*WORK ORDER 1*
Reproduce the shark movie review starting with "Shark Huntress is" and going on through "matricidal monster shark.", swapping "cinematography" for "camerawork".
*WORK ORDER 2*
Carry on writing the shark movie review from its final sentence.

*STUDY TEXT*
☆ ☆ ☆

Greenpeace should campaign to save anyone from watching this movie

Shark Huntress is one of those bad shark movies that baits the hook with egregiously misleading poster art and then chums the water with some striking initial cinematography but as soon as we stop filming the scenery and start focussing on the people, it all falls apart.

When her eco-warrior mother is killed in an apparent shark attack, Sheila (played with wooden intensity by Katrina Grey) embarks on a mission to avenge her mother’s death, deciding to honour the Confucian principle of “digging two graves” however in this case, one is for the nefarious but nebulously defined “plastic people” and the other is for the matricidal monster shark.

Filmed in a grey-skied off season resort (the hotel building pulling double duty as a hospital later) in Thailand (standing in for Micronesia), Shark Huntress takes an impressively egalitarian approach to casting, with no role deemed unsuitable for anyone regardless of lack of talent, absence of screen presence or even ability to speak English. Shiela is frequently referred to as an American girl despite having a distinctively East European accent throughout and if you were charitable enough to credit the writers with any wit whatsoever you might even be tempted to see her pathological environmentalism as a satire of Greta Thunberg – but that’s a mighty big if.

The way the script mangles the language you’d be forgiven for thinking it might have been written in another language – and possibly in crayon – before being fed through the most basic AI translation tool available.  The shark being described as a “special endangered species that you can’t find anywhere but she found it” is one example of le mot juste. “The shark is suspected of taking one of our local fisherman woman” is another. Every line is delivered with such clumsiness you begin suspect the cast only ever had time for one take before moving on to the next scene, except for John Flano’s Guru character who seems to have come up with the cunning ruse of blearily reading his lines off the inside of his ubiquitous sunglasses.

The driving force behind the story is the linking of Sheila’s mother’s death to her investigations into corporate pollution that she ran out of her “secret lab that wasn’t a secret” (another golden nugget from the actual script) but the only thing being polluted is the audience’s consciousness with the nonsensical drivel this film keeps shovelling into the waters of its story.

☆ ☆ ☆

*DATASET ENTRIES*
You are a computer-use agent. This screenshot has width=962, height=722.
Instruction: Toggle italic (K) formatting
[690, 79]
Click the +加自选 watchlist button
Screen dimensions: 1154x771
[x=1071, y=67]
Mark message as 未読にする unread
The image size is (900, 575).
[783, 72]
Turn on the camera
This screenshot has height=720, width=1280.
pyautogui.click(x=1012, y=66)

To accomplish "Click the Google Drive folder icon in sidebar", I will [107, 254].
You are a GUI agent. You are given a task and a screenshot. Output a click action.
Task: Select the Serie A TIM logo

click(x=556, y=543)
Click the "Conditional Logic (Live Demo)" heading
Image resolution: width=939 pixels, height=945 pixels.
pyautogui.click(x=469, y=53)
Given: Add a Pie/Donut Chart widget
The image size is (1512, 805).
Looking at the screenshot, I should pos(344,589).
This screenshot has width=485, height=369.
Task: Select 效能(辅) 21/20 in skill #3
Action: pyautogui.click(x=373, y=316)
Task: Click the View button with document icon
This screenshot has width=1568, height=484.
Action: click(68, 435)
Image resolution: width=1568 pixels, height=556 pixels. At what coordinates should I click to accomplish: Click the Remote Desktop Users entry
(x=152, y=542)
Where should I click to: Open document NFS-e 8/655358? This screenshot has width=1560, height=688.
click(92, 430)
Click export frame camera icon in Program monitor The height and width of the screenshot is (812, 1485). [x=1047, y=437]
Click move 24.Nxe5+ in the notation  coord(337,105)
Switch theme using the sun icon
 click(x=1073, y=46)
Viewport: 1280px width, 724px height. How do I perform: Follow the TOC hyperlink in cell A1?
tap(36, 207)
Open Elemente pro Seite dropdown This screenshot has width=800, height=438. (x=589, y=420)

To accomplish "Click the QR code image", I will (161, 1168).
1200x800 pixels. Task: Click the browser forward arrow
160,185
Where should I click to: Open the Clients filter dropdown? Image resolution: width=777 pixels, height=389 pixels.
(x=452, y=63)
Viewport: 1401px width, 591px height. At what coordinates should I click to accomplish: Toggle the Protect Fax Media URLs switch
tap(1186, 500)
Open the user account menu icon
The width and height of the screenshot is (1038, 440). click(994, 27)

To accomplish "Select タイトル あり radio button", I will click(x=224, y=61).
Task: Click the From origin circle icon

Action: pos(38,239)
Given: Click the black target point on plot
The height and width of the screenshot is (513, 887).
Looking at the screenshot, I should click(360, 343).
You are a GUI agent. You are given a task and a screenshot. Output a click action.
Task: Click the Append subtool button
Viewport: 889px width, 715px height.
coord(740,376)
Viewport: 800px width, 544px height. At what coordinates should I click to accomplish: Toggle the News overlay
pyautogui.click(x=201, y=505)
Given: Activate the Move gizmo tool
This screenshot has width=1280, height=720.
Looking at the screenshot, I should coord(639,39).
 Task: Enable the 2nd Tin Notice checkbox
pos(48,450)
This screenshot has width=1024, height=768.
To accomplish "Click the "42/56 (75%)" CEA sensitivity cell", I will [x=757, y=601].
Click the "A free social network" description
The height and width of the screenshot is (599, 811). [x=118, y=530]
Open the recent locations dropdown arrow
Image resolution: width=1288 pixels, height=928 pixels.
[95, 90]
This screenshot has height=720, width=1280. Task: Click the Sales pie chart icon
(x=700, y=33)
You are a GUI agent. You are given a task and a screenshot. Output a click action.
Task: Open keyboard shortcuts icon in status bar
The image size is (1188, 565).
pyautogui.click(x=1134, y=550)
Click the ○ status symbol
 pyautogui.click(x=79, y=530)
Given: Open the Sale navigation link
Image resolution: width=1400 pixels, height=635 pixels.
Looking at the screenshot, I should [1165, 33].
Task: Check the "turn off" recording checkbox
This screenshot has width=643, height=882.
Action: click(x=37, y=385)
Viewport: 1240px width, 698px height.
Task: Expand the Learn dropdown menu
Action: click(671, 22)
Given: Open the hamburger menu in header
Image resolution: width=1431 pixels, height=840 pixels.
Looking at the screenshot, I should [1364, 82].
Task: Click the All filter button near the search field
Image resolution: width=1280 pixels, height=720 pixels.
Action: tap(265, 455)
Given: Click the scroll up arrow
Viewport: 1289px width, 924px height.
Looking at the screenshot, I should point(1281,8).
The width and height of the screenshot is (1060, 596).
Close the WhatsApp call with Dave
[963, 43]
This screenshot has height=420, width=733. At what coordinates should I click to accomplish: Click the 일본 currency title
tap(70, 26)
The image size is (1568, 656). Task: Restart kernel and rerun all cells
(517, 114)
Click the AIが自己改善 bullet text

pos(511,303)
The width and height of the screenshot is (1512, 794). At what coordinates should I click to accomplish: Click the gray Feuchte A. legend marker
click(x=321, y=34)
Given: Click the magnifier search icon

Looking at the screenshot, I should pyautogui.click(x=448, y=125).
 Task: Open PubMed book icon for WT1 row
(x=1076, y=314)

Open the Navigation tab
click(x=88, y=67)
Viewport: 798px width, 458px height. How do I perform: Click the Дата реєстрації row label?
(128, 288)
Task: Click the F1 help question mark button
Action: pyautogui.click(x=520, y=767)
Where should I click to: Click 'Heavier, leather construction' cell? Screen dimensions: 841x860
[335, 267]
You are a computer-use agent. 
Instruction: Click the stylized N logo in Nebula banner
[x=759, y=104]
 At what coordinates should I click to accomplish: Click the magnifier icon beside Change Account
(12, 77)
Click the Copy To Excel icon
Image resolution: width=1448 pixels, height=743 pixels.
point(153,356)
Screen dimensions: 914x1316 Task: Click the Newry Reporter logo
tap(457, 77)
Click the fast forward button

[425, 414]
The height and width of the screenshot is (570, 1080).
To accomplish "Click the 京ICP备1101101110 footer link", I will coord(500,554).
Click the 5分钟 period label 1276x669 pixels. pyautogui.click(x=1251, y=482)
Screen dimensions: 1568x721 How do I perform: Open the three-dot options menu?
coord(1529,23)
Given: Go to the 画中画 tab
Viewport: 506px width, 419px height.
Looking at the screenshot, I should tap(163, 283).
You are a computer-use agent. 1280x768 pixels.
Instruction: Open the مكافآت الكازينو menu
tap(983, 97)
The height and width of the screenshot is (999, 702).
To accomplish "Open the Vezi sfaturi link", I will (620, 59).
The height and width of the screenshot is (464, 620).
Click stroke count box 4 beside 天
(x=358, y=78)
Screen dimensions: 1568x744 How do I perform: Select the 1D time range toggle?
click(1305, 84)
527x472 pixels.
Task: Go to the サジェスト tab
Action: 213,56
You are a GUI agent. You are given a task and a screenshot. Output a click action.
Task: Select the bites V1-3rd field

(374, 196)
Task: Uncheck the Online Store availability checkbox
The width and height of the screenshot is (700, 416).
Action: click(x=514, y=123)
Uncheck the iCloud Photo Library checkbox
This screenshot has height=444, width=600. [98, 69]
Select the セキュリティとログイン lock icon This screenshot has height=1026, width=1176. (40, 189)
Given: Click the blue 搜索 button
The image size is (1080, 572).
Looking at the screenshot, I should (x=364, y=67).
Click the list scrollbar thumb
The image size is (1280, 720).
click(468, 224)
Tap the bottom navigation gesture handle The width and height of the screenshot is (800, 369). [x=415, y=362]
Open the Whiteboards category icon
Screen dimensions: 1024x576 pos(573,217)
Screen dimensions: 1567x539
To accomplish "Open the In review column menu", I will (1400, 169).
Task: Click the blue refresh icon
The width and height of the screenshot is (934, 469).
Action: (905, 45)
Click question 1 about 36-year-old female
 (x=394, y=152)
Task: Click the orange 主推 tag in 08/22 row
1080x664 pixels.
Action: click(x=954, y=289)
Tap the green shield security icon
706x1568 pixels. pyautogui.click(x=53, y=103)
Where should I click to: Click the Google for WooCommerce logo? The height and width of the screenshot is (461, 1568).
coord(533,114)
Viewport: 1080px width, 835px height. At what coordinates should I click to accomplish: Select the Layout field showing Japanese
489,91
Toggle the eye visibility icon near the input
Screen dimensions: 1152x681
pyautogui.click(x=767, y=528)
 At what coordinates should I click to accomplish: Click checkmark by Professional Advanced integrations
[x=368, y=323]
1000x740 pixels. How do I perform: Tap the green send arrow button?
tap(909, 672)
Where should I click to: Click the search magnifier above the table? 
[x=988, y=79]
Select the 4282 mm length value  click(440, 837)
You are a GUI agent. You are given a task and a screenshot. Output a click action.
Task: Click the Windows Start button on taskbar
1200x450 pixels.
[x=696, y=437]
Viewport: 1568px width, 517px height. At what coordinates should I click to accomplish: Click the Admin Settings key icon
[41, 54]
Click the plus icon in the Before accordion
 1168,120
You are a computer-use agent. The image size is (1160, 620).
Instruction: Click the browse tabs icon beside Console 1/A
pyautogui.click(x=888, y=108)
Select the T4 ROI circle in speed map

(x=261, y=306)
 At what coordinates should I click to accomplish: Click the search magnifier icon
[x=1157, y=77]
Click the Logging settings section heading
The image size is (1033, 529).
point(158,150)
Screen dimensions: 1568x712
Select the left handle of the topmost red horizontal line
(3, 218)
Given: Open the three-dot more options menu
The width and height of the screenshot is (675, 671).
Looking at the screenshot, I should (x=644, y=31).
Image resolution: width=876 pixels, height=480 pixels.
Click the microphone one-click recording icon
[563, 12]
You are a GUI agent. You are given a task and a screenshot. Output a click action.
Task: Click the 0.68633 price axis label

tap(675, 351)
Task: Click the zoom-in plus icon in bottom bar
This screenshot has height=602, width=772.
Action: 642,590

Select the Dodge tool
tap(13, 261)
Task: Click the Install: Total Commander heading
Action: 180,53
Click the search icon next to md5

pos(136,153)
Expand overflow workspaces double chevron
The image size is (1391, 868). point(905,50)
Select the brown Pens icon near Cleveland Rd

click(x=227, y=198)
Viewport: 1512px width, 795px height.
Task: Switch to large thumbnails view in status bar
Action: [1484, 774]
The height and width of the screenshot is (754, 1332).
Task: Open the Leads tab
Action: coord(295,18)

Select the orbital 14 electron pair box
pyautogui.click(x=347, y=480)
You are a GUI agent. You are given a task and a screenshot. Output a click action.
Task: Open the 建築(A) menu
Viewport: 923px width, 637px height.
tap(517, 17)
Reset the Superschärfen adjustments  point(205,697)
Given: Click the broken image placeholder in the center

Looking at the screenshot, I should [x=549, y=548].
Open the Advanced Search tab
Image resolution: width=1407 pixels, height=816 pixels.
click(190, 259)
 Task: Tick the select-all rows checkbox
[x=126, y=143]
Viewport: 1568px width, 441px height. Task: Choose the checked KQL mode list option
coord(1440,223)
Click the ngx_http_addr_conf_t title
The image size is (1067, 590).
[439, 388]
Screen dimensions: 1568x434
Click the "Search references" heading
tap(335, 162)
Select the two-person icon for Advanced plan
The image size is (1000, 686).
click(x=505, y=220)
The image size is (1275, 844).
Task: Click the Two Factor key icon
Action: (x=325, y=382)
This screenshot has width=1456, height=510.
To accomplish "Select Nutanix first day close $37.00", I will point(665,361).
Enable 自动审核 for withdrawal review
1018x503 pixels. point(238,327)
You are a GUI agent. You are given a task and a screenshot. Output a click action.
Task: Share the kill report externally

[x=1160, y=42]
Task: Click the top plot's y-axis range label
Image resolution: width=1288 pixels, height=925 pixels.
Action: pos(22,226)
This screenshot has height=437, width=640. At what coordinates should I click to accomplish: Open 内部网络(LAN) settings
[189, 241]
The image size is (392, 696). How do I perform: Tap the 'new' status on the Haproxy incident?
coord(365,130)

☆ ☆ ☆

*FINAL ANSWER 1*
Shark Huntress is one of those bad shark movies that baits the hook with egregiously misleading poster art and then chums the water with some striking initial camerawork but as soon as we stop filming the scenery and start focussing on the people, it all falls apart.

When her eco-warrior mother is killed in an apparent shark attack, Sheila (played with wooden intensity by Katrina Grey) embarks on a mission to avenge her mother’s death, deciding to honour the Confucian principle of “digging two graves” however in this case, one is for the nefarious but nebulously defined “plastic people” and the other is for the matricidal monster shark.

*FINAL ANSWER 2*
We’re expected to believe that the immoral but ill-defined “plastic people” (sadly not a reference to Doctor Who’s Nestene Consciousness or Yazz’ backing group gone rogue) were so perturbed by the actions of a lone eco-warrior that they went to the time, effort and expense of catching a Great White Shark alive, keeping it alive while transporting it thousands of miles and then releasing it into an unfamiliar environment in the hope that it will cross paths with a specific canoeist and, in a further stroke of serendipitous convenience, attack and kill said canoeist. It’s little wonder that when the “plastic people” are forced to act again later, they resort to a much more mundane method of murder. Regardless of the vast profits to be made from inundating Micronesia with microplastics, one suspects their operating budget only stretches to one Bond villain-style execution per fiscal quarter.

Shark Huntress is much more a thrill-free eco-thriller than it is a shark movie, but the film’s important environmental message delivered with all the subtlety and tautological earnestness of a year 7 science essay, and it dominates the narrative to such a suffocating degree that it’s likely it will alienate rather than convert any casual shark movie viewers to its cause while at the same time enraging shark conservationists with its eye-for-an-eye approach to a shark just doing what sharks do.

Mercifully there are no obvious CGI effects on show here but what it lacks in digital disappointment it more than makes up for in practical effects paucity. It’s a good job this so-called shark movie doesn’t feature the shark all that much as the effects might have dragged it down even further.